本文最后更新于:2026年1月5日 晚上

踩坑

在使用 IBKR API 进行以及初步学习量化交易的过程中,我遇到了一些问题,特此记录下来以备后续参考。

环境配置

安装IBKR Gateway

安装官网上ibkr gateway应用(此应用作为沟通程序与IBKR服务器的桥梁),并配置好API访问权限。

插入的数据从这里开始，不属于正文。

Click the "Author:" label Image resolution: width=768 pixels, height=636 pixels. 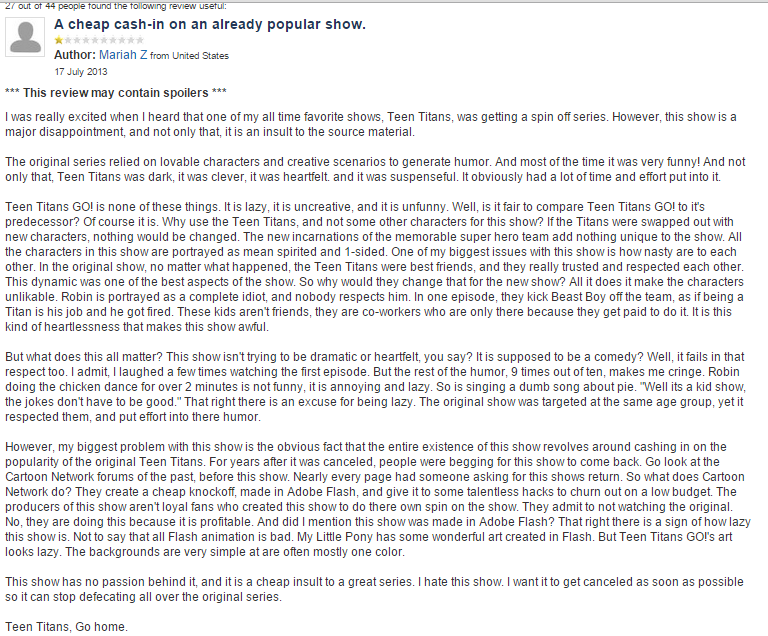point(75,55)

不使用TWS的原因是TWS功能过于复杂,且资源占用较高,ui有一种上世纪的美感。

地址:https://www.interactivebrokers.com/cn/trading/ibgateway-latest.php

一些默认的配置

推荐开一个ibkr的模拟账户进行测试,同时开一个子用户购买数据订阅服务,以免影响主账户的正常使用。

安装python库环境

安装 ib_async

ib_async 是一个第三方对接IBKR API的python库,功能完善且易用。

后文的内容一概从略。